Megan, my partner, has this interesting habit of dragging me to cultural events, without telling me what they really are. Now, it wouldn't be dragging me if she told me, because she always takes us to good stuff, and it wouldn't be dragging anyway because I know this, and know whatever she has in mind is going to be good, except that she refuses to tell me what it is, and says something along the lines of, "you are going to this whether you like it or not, even if I have to drag you." Hence the dragging.

But it's always awesome, and probably something I would really want to see, if I knew what it was, but she says, "oh its just some art/dance thing, I forget what it is." But she knows. I think it might give her some pleasure to to the whole drag/surprise thing.

Anyway, one of these events was going to the see the band, Bat For Lashes. This was a couple of years ago. "We're going to see this band," she said. "I don't care if you want to go or not, you're going because I want to go and you will accompany me." "What's the name of the band?" I asked. "Bats-or-something, I can't remember. Its some folklore art thing."

Actually she'd seen them written up in Paper or some indie magazine, and knew they were good. She told me this afterwards, when he memory was magically restored.

But regardless of the cute shenanigan's in our private life, Bat For Lashes is a great group.

I was a bit skeptical, when I saw the crowd, and as the band took the stage. It was at the Doug Fir, which is a pretty hipster-posh Portland club/restaurant. Lots of wood, Lucite and velvet--you may know the type of place. So the crowd was, well, accordingly. The band as well--dressed in fairly standard hipster attire for 2007/8: sequined headbands, large sack-like blouses.
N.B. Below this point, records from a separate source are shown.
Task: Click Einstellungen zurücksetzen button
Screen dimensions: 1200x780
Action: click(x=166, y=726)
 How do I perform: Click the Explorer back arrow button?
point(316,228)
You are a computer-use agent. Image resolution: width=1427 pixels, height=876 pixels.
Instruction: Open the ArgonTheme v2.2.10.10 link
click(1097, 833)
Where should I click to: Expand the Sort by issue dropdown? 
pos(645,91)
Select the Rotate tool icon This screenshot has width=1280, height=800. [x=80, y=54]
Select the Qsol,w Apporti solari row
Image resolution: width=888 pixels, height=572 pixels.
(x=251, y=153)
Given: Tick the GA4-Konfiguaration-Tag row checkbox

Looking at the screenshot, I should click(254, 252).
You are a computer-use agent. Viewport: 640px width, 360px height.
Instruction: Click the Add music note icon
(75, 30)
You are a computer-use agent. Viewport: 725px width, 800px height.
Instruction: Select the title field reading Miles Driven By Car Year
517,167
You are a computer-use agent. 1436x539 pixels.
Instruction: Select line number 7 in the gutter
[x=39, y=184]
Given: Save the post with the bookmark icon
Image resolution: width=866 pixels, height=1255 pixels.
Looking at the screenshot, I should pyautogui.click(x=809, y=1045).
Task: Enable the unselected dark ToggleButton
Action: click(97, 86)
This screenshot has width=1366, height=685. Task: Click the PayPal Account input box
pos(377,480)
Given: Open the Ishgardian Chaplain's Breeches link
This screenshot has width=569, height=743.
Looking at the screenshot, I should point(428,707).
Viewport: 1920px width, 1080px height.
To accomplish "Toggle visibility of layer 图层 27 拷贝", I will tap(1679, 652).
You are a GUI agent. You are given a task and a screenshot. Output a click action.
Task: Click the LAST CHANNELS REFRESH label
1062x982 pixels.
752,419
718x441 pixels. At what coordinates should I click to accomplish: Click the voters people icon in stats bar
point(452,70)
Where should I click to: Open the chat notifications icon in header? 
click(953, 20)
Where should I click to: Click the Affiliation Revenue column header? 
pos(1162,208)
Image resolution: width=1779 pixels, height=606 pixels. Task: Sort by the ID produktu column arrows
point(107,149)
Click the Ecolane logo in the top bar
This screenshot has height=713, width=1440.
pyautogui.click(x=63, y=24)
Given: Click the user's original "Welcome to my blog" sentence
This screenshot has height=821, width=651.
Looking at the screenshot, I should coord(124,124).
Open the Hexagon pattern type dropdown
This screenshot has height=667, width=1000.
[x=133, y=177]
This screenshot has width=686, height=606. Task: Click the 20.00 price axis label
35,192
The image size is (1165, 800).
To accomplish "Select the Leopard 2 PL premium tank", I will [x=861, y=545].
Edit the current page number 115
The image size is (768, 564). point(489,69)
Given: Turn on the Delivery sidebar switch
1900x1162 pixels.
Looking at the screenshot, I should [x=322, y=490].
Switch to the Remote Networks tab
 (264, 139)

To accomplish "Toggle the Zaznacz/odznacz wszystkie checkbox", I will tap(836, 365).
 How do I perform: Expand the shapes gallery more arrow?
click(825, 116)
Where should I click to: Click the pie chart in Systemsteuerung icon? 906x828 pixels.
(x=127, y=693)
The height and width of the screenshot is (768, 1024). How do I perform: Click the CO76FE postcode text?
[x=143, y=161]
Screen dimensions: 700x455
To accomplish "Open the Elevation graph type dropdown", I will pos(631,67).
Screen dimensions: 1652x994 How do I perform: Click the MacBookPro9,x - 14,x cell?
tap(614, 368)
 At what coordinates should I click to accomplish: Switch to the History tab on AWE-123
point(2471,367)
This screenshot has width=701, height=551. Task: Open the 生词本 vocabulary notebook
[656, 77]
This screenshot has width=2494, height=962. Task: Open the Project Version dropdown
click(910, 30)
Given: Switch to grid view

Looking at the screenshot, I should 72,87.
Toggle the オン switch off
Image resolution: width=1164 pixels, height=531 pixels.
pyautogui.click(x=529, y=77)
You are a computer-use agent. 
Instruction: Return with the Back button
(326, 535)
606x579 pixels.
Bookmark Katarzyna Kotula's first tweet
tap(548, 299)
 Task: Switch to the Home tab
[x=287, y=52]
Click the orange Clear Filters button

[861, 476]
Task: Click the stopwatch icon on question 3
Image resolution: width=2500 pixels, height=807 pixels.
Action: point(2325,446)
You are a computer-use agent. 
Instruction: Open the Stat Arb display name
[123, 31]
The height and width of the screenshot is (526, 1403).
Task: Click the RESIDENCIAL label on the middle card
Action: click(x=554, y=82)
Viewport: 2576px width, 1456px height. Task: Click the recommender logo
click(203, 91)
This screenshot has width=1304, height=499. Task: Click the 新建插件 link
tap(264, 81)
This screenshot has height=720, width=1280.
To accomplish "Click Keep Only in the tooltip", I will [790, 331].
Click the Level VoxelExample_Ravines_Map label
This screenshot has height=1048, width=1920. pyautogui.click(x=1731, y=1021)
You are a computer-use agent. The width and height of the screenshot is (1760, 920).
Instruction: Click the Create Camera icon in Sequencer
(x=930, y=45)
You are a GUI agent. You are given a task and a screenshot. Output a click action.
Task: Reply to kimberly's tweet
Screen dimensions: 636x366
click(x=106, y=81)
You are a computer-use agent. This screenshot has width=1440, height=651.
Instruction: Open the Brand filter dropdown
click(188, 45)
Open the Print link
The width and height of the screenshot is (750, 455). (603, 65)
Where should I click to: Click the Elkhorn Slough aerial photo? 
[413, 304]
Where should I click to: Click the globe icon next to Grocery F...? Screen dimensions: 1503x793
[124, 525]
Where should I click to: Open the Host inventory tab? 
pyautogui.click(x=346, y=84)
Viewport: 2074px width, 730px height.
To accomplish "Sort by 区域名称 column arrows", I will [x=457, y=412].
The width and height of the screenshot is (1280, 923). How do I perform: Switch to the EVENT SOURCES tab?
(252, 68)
But as the music started, I was fairly easily won over. I am a sucker for strong female vocalists, especially fronting their own band. So many bands have a male singer, when it is perfectly obvious the sound they are going for would be better with a female. You know what's better than falsetto vocals? A voice that's actually a couple octaves higher. Natasha Khan also owns the stage, without over powering it. A big beef I have with many indie bands is that the art of leading a band on stage seems to be lost. We are lost between shoegazers, microphone clutchers, and then the manic over-extendedness of artistes so often. But Khan's serene gaze, clear voice, and powerful hand claps perfectly match her music's aesthetic.

The aesthetic, is hard to describe, but sort of a nature-queen ballad crossed with dark antique anthem. Serendipitously, while searching for images for this post I stumbled across one posted on a music blog entitled, "beach goth". While a clever name, and a rift of another sub-culture with easy identifiers, it may work for the music of Bat For Lashes. I'm thinking of the mysterious AI-generated art boxes from William Gibson's Count Zero--dark handcrafted wood, animal remains leaved in non-precious metal, bones, feathers, and beads. The electronics of the synthesizers mix well with the archaic sounds of her harpsichord and autoharp, creating this sort of mythology-by-way-of-misunderstood future. Sort of an Indian motif perhaps with animalistic architypes found underneath the pavement, (or at least Khan herself appears so, with her Asiatic dark features and thin, stereotypical hipster-moon-goddess physique) but as far as the music goes, I am more reminded of the subtle beauty of storm-washed jetsam upon a cold beach, sun-bleached and of mysterious, yet natural origin. The silence of putting your ear to a hole dug in the sand. It's a popular thing right now, kind of thriving in the border zones around steampunk, but for the naturalists; or outside of found-art, for those who still don't like consumer packaging even after recycling. Beach goth, therefore. Maybe driftwood-gore, but it doesn't quite have the same ring to it. As resident of Oregon and a frequentee of the Pacific Coast, I can totally dig it.

The lyrics are of a similar, "oh but the feelings are all around us in the dirt already" vibe. I have only listened to the first album, Fur and Gold, and not the newer one. My favorite song, "Trophy", contains these lyrics:

The trophy that I made for us
In fur and gold
Got into the wrong pair of hands
In truth was sold
They bought it for oh so much less
Than it was worth
And every man that touched it
Found a heaven on earth

Now imagine you and a special someone, holding each other on the edge of a giant forest, and, feeling the mist drifting over your heads, you both simultaneously look down at the moss-covered humus, and between your filthy bare feet, you discover a perfectly-white shrew skull. The meaning of this particular occurence decidedly obvious, you carefully wrap the bone in a cloth, bringing it home with you to place inside a glass cloche, among your most prized and meaningful possessions on a scarred, mahogany dresser.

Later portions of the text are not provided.